Thanks for posting @Andy. This possibly deserves some discussion as to what goes wrong between what is a normal muscle recovery post exercise and what is metabolic abnormality, particularly seeing it is also identified pre ME/CFS onset.

Elevated 2-Hydroxybutyrate (2HB) is usually a sign of pre-diabetes or insulin resistance or hyperinsulinemia. Within 2 years before my ME/CFS onset, I had to do a blood glucose test following an abnormal Hb1c test. My fasting blood glucose tested fine. Within a couple of months post ME/CFS onset, I experienced hyperglycemic events with sweetened food. I can only assume my 2HB was also elevated pre and post onset of ME/CFS.

In the study above I refer to "We show here that 2HB inhibits branched-chain aminotransferase enzymes...".

From the following study:
The mechanism of branched-chain amino acid transferases in different diseases: Research progress and future prospects
https://www.ncbi.nlm.nih.gov/pmc/articles/PMC9478667/

 

No difference visible in Hanson's four-timepoint metabolite study for 2-hydroxybutyrate, but a group difference for 2s-3r dihodroxybutyrate that kept increasing the more exercise the particpants did, until healthy control had more.

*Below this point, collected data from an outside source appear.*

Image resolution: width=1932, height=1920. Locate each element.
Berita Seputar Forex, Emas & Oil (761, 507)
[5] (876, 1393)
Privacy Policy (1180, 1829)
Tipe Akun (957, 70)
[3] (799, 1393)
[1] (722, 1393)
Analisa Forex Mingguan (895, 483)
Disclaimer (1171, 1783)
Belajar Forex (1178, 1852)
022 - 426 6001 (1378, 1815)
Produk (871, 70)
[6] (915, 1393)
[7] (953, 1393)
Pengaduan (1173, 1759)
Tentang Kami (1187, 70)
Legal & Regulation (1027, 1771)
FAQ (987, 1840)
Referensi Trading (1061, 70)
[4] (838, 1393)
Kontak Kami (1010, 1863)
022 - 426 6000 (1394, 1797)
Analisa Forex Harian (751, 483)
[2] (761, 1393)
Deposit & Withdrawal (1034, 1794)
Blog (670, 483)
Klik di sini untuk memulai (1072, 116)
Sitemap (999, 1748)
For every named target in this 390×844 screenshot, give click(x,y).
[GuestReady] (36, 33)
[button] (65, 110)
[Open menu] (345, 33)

The above chart taken from my interactive webapp that gives access to the data from that Hanson study:
https://jasemurphy.shinyapps.io/Germainetal2022/

 

Here is the metabolic pathway for the production of 2HB: a byproduct of (excess) 2ketobutyrate (2KB) mediated by lactate dehydrogenase (LDH), the enzymes activity enhanced with high NADH/NAD+ ratio.

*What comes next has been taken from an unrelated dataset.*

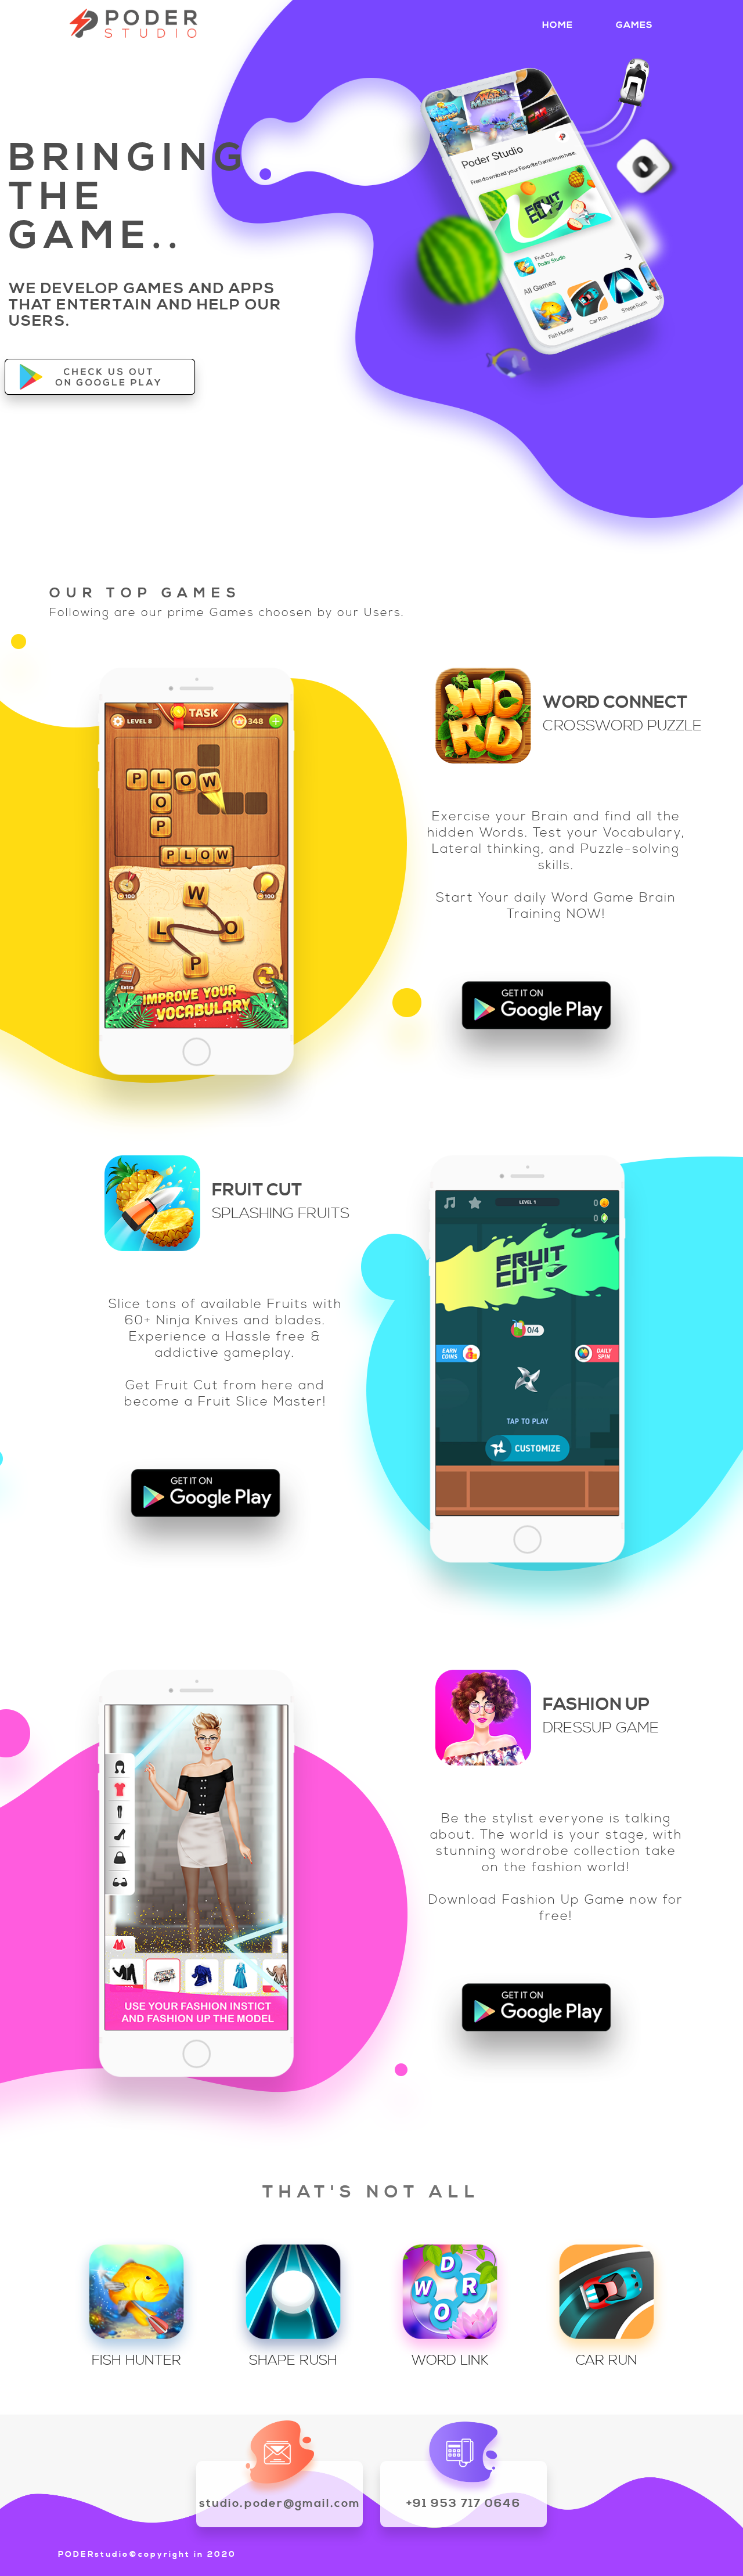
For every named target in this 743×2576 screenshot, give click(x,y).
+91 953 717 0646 (463, 2503)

[Courtesy of the following link:
Which Role Plays 2-Hydroxybutyric Acid on Insulin Resistance?
https://www.ncbi.nlm.nih.gov/pmc/articles/PMC8703345/]

So, while this might explain (somewhat) why 2HB increases with insulin resistance in response to infection, but why does it increase post exercise, and is there a link between the two involved in PEM? There might be a link here to explain RED-S syndrome too?

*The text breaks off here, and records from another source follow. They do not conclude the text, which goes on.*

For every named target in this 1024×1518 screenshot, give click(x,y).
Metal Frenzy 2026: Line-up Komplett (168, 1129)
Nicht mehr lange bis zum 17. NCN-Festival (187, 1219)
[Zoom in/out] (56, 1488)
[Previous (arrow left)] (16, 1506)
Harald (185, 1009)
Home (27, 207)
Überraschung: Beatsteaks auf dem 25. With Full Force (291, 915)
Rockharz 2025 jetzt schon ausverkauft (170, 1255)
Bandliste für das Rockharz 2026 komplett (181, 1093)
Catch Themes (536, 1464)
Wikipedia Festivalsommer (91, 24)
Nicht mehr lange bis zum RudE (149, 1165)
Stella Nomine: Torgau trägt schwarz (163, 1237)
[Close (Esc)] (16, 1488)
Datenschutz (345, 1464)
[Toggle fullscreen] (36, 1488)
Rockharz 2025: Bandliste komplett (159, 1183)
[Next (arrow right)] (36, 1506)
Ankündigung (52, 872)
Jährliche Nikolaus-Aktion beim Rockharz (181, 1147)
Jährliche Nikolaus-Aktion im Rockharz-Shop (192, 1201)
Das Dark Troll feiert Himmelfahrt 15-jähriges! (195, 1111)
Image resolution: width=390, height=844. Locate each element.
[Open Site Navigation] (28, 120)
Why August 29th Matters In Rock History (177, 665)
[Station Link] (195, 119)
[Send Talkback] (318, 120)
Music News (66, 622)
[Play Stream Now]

I do observe some anomalies with respect to ME/CFS however, in that metabolic studies suggest ME/CFS patients are producing LESS pyruvate and furthermore, there is evidence of reduced lipid oxidation and reduced acetate levels, that more energy is being derived by amino acid catabolism. So how is the NADH/NAD+ ratio impacted by this...high production of NADH via the PPP I assume?

 

@forestglip was 2-hydroxybutyrate significant in that study? Is it possible to get the mann whitney p value for this? I wasn't clear in your post whether it was significant or simply alphabetically at the top of the list of the all metabolites with a positive fold change.

 

Oh, sure. Using wilcox.test(data[[column_name]] ~ data$Group, exact=TRUE):

2-hydroxybutyrate/2-hydroxyisobutyrate 0.8391037


I should make that list more clear what it is showing.